My first theft (I never intended to permanently deprive, Your Worship) was to convert Carol Field’s pizza dough to sourdough and I quite happily used this formula for years although I confess I often gave it a single four hour prove because I wanted pizza for lunch (the remaining dough might well sit in the fridge for a further four or five days by which time it was good for glazing purposes). I’ve always had trouble with Peter Rheinhart’s books but in my diligent search for the perfect pizza dough for said restaurant (despite everything they launched with a yeasted base) I bought his American Pie, read it and experimented with it. However, it was the Cheese Board Collective from which I purloined and adapted my current and much loved formula, my version here.
If you look through the posts since last February and now you’ll find a number of pizza experiments all of which have been very toothsome if not 100% successful.
Today’s attempt stems from a number of factors (and a theft of course). Most of the past twelve months I’ve been making really thin crisp bases – 150g for a 285mm pizza tin. But, a few posts back, you will see that I paid a visit to Jay in Trefriw when he was scratting his cider apples. Joe Firebeard was in attendance. He’s working on his pizza business and designing a classic airstream style trailer to house his oven and he ran up some pizza for lunch. His tins where a little wider and deeper than mine, but his dough weighed in at 500g as opposed to my 150g so you can see that the whole thing is a different concept.
A few years back we used to visit Bath frequently when Sue’s mother was alive and one of the restaurants we used to do was the Firehouse Rotisserie who specialise in South West style American food including what they call a Bajo California chicken pizza. So I stole it.

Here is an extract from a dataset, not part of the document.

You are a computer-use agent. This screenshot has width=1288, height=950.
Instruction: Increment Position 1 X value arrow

So Sue broke a tooth and I have to sell lots of bread because she needs a crown and we really need to get to France for a month soon. So we have some left-over chicken and, when we have that, I usually do my stolen Firehouse pizza. But she’s worried about the temporary fix to her tooth. So I think let’s try out a Joe-type thicker base which might be crusty but is still easier to chew.
I managed to take a few photos when we were groaning a little after sharing the first half. I made an uncooked Salsa Tipica (chopped tomatoes, jalapenos, onion, coriander, lime juice), fried an onion, mushrooms and the chicken. On top of these two layers sliced avocado and mozzarela. A pretty deep filling. I had a hearth of quarry tiles on the bottom of the oven which I heated to 250C. The tin went in at the top of the oven for 20 minutes, then 10 minutes on the hearth.

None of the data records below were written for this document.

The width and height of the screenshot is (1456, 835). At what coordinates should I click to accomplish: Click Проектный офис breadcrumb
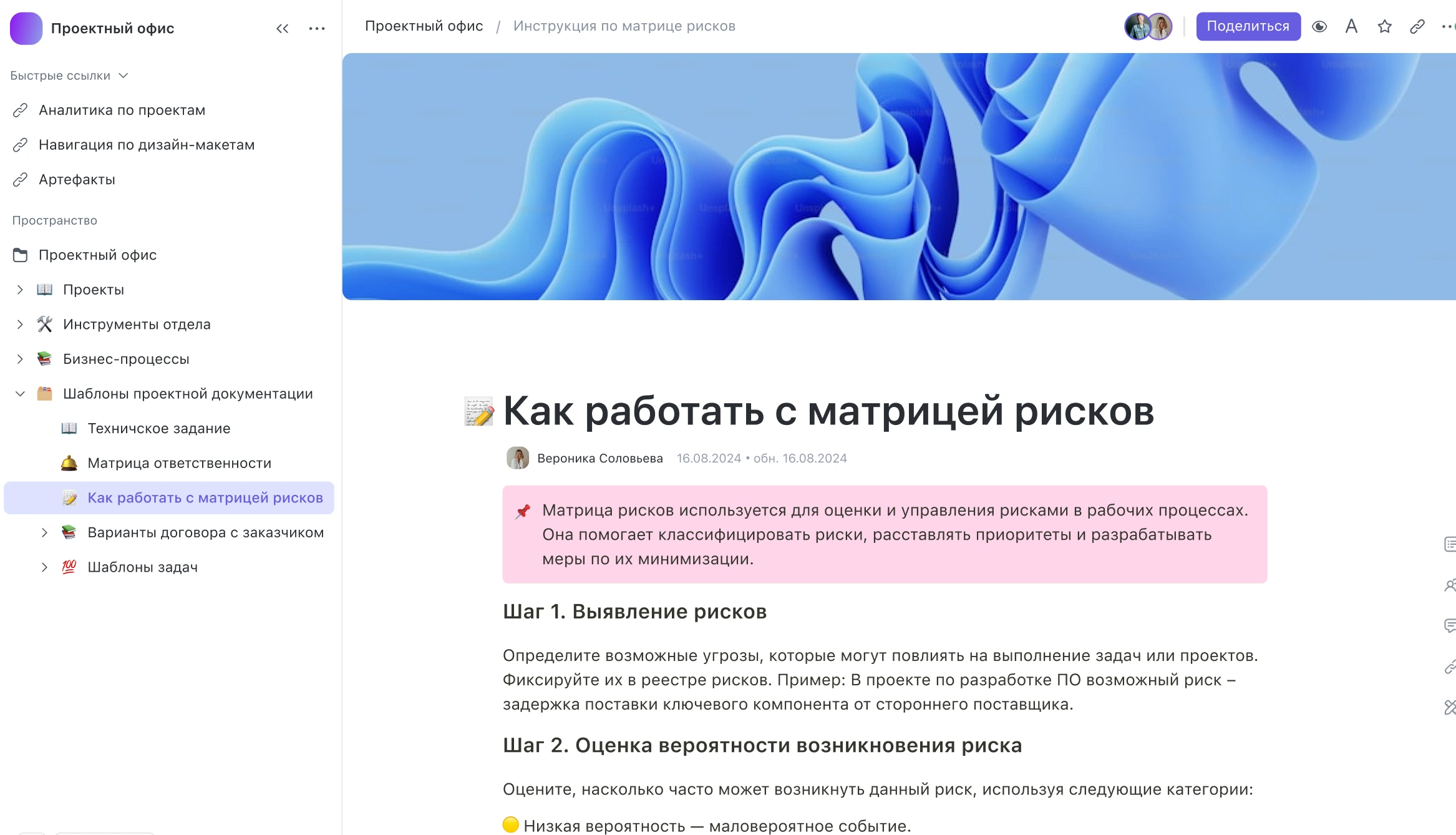pos(424,26)
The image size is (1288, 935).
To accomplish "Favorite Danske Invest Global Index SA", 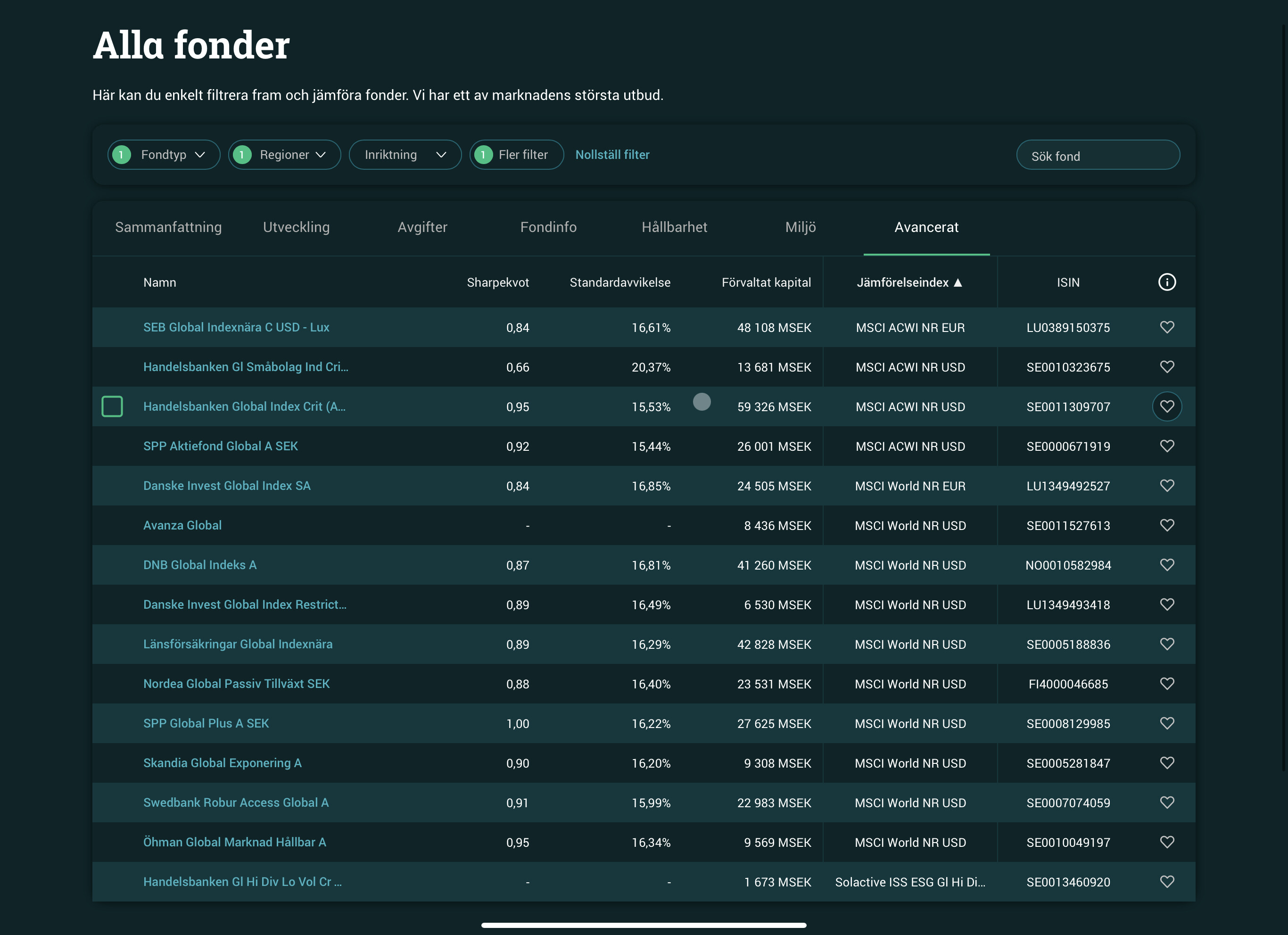I will click(1166, 486).
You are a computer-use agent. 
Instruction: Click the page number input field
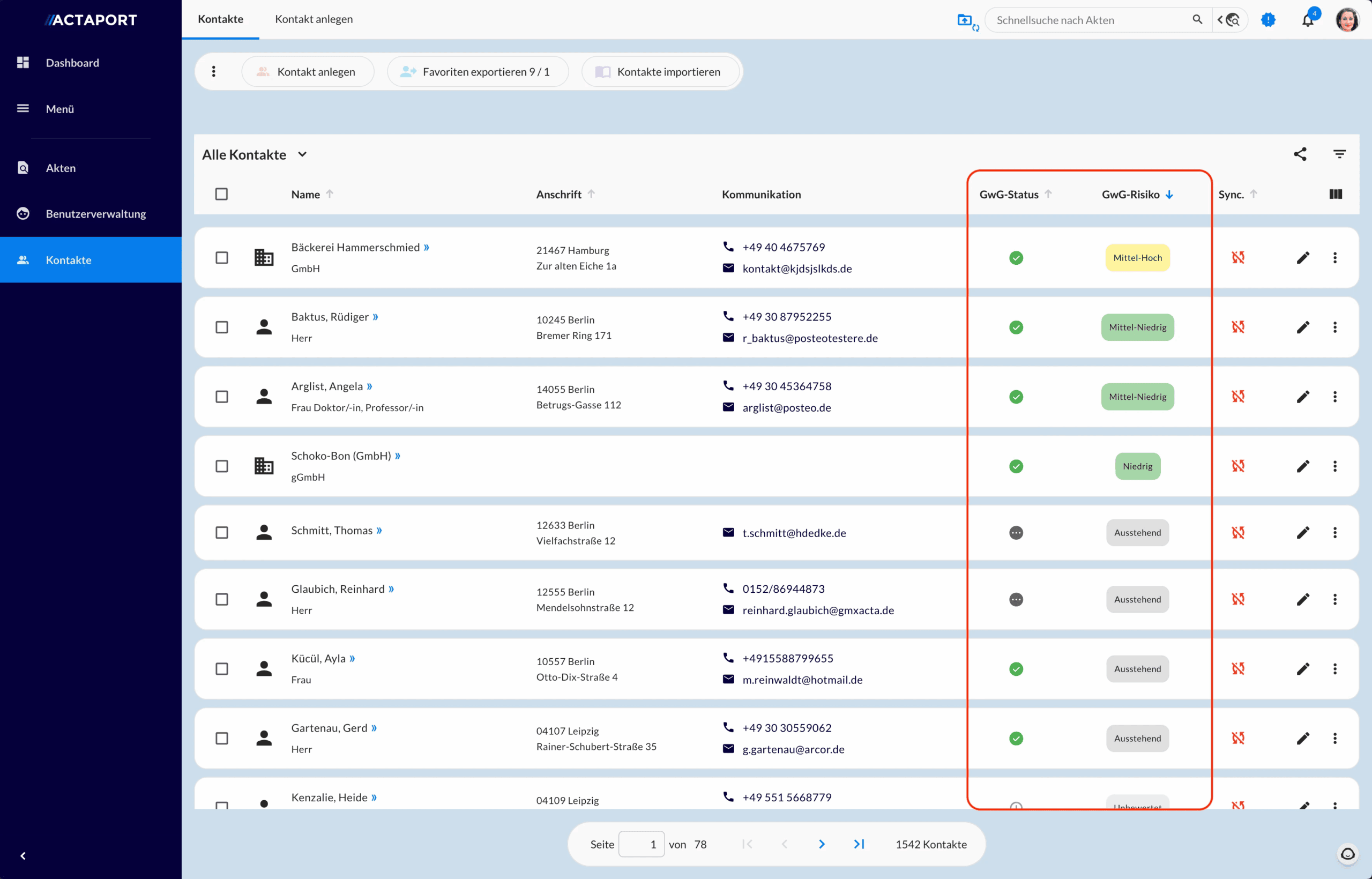pyautogui.click(x=642, y=844)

That shows how deep the filling was. But while the crumb was soft the outside and base was properly crisp.
The rim was fully an inch high.
I started to understand why Americans call it pie.
I hope you read Jeremy’s Stir The Pots blog and products of his love affair with pizza. One of my ideas of heaven would be to have a weekend bake with him playing with pizza. Reckon I could thieve a lot in the course of it.